Юрий Сидоров, В. Поляков, И. Животов, А. Булдеев

Юрий Сидоров, В. Поляков, И. Животов, А. Булдеев

I. Стихотворения Ю. Сидорова и В. Полякова[1]

Общего между Ю. А. Сидоровым и В. Л. Поляковым то, что оба они умерли еще юношами, едва начав литературную деятельность. Обе книги «Стихотворений», — Сидорова и Полякова, — изданы уже по смерти авторов друзьями покойных. По-видимому, эти издатели-друзья очень высоко оценивают дарования двух безвременно выронивших свою лиру юношей. В содержательном предисловии, которое Андрей Белый предпослал стихам Ю. Сидорова, о нем говорится, как об одной из лучших надежд нашей поэзии. «Кто помнит Сидорова, — пишет А. Белый, — знают, что он унес с собой редчайший дар, который делает человека знаменосцем целого течения… С появлением его в том или другом кружке он невольно делался центром; говорившие с Сидоровым хоть раз серьезно — уже не могли его забыть никогда. С ним ушло в могилу целое течение, как знать, может быть, важное для России». Издателями стихов В. Полякова не дано его характеристики, но по их благоговейному отношению к рукописям покойного поэта и по их словам, что «вопрос об издании полностью всего сохранившегося (в его бумагах) предоставляется будущему», надо заключить, что в В. Полякове они видели значительную и замечательную силу…
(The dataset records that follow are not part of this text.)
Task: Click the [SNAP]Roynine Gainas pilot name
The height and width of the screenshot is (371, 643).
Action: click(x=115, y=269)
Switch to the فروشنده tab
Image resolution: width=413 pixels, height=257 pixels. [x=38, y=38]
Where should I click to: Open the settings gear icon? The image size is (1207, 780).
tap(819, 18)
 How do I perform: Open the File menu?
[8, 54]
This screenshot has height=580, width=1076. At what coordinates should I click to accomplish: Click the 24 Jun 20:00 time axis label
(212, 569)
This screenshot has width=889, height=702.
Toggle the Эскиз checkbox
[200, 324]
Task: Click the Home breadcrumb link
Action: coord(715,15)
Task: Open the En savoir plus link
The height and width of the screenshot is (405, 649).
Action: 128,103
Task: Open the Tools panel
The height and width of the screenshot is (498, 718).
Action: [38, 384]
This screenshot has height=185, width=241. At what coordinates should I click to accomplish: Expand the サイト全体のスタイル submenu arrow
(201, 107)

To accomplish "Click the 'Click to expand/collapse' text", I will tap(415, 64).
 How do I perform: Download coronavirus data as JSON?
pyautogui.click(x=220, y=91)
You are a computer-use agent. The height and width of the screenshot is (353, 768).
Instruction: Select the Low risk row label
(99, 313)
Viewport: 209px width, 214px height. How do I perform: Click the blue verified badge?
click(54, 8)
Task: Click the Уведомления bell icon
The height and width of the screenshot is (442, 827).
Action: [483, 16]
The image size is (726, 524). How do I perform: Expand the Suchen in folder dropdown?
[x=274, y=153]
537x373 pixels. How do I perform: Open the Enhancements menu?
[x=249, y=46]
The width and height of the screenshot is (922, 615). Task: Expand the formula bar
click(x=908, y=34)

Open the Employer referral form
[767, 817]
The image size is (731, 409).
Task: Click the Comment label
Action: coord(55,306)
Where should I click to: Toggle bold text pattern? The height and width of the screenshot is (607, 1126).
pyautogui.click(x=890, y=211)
Нам, которым не довелось лично встречаться ни с Ю. Сидоровым, ни с В. Поляковым, весьма трудно проверить эти суждения их товарищей. Почти всегда в начинающем писателе гораздо больше сил потенциальных, которые чувствуются при непосредственном с ним общении, нежели возможностей осуществить свои замыслы. Андрей Белый говорит о Ю. Сидорове, что он был более «замечательный человек», «чем замечательный писатель», но мы думаем, что то же самое, не обинуясь, можно было сказать о любом из «замечательных писателей» в его молодости. Разве мог бы читатель «Ярославского сборника» (1890 г.) в годы, когда он был ровесником скончавшегося Ю. Сидорова и уже старше В. Полякова? Вот почему приходится доверять показаниям друзей двух умерших поэтов и стараться найти в оставленных ими «опытах» крупицы тех богатств, какие с ними погибли.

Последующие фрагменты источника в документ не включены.